Once upon a time, an elephant-sized ego wrote a vapid article about the blank being irrelevant. The article inspired other articles and other blog posts and other comments and other tweets. Never mind that the blank wasn’t dead. Never mind that you could walk into any blankstore and encounter so many blanks that even the most impotent customer couldn’t ignore them. Never mind that you could look upward at the beautiful cerulean sky and see a bountiful blank filled in by the swirling clouds, annotated at ground level by human interpretation. The blank couldn’t be dead. It was like saying that life was dead. And anyone who believed that all human possibilities had halted overnight probably didn’t have much of an existence in the first place.
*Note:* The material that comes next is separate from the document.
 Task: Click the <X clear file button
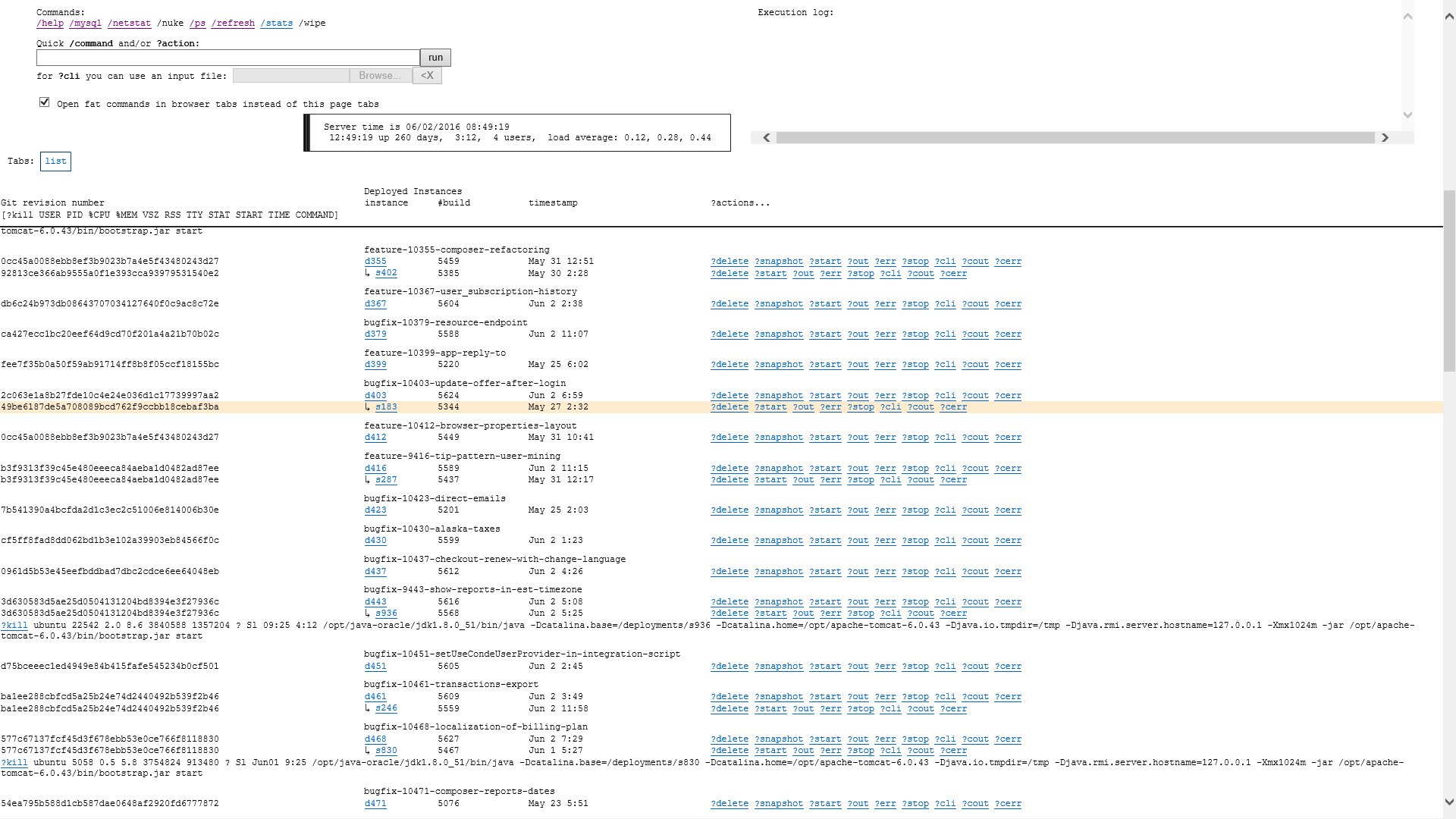coord(427,76)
But for this unnamed and very sad man, the blank was dead. All forms had been filled out. The government had stopped issuing tax forms. There was no more money to collect and no more cash to spend. All calendars had been confiscated. All paper had been taken and filled up with words and scribbles. All pens were removed from homes and offices to prevent any potential blanks from being filled in.
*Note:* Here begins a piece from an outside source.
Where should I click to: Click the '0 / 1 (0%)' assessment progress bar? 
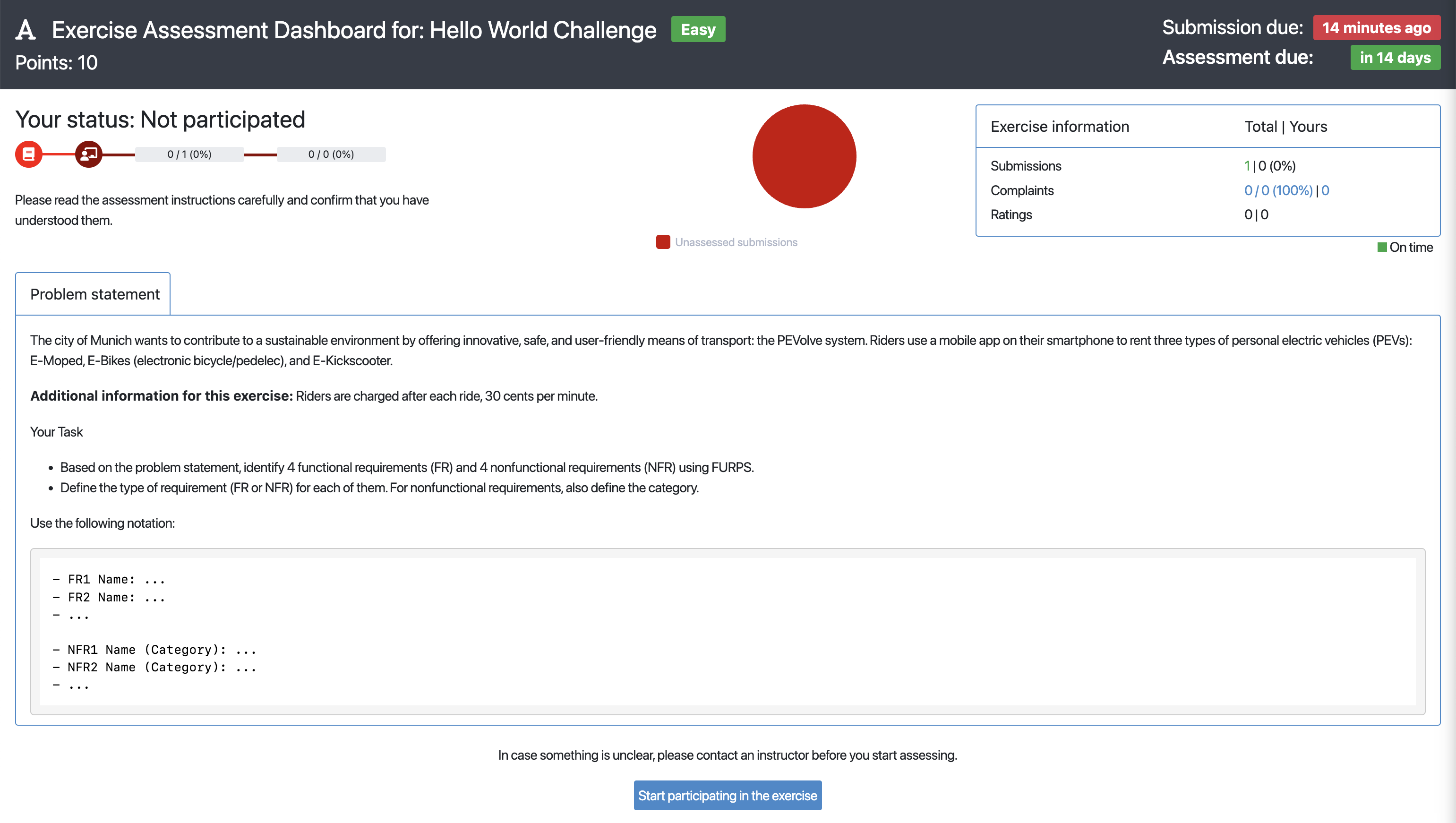tap(189, 154)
The blank was dead and there was nowhere more for the human race to go. It had ended on June 22, 2010, at 4:53 PM — the very moment that the article had been published. On June 22nd, there was no further need for the human race to feel or think. The human limit had maxed out. It was time for the blankless world to become the new reality.
Humans could no longer feel giddy when they filled in a conversational caesura with a catty quip. They could no longer fill in a crossword puzzle or jot down a liaison with a scandalous lover into a blank square. But weren’t all those feelings trivial? Wasn’t life more comforting when you knew what was happening every damn minute?
Because the blank was dead, every possibility had been prefigured. Every social occasion had been predetermined, down to the guest list and the specific manner in which you dipped a carrot stick into ranch dressing. Every meal had been prepared. If you wanted to order sushi on a whim, well, then you’d have to consult the fatalist texts to see if the decision had already been made. Because the blank was now dead.
Life went on like this for a while. Until people started to understand that the blank had only disappeared because the man had said so. And those who had easily placed their faith in the foolish pachyderm began to wonder why they couldn’t ignore the wrongheaded article that had caused all the fuss. Somehow, the man had willed the blank into dying. Or perhaps he permitted the unimaginative types who couldn’t believe in the blank to come out of the closet — much in the manner that Proposition 8’s passage had revealed dormant homophobia. Fortunately, there were a few doubting Thomases. When those who believed in the elephant felt ashamed by their unthinking leaps forward, it became necessary for some of the more stubborn acolytes to take cold showers. It became necessary for them to find a blank, any blank, with which to funnel their hopes and galvanize their passions. The truly hopeless committed suicide. If the blank wasn’t dead, these sad sacks could demonstrate their commitment to the end in another form.
Of course, for those of us who never believed in the false prophet, there was no such perceptive problem. We were quite happy living our lives, filling in blanks and finding new ones. And for those writers who insist that the blank is dead, one must naturally ask why you’re talking about blanks in the first place if your mind is so blank and your soul is so dead.